Pick out every line in the material below that contains the word "Select" and copy each of those lines.

ENTRIES SUPPLIED
***

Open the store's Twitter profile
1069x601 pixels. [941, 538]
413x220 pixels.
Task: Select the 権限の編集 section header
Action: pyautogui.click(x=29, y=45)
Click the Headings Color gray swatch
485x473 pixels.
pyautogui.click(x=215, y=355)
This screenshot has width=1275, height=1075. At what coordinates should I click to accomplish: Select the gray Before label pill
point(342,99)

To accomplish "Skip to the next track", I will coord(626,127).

***

ANSWER TO THE EXERCISE
Task: Select the 権限の編集 section header
This screenshot has width=1275, height=1075. At what coordinates should I click to accomplish: Select the gray Before label pill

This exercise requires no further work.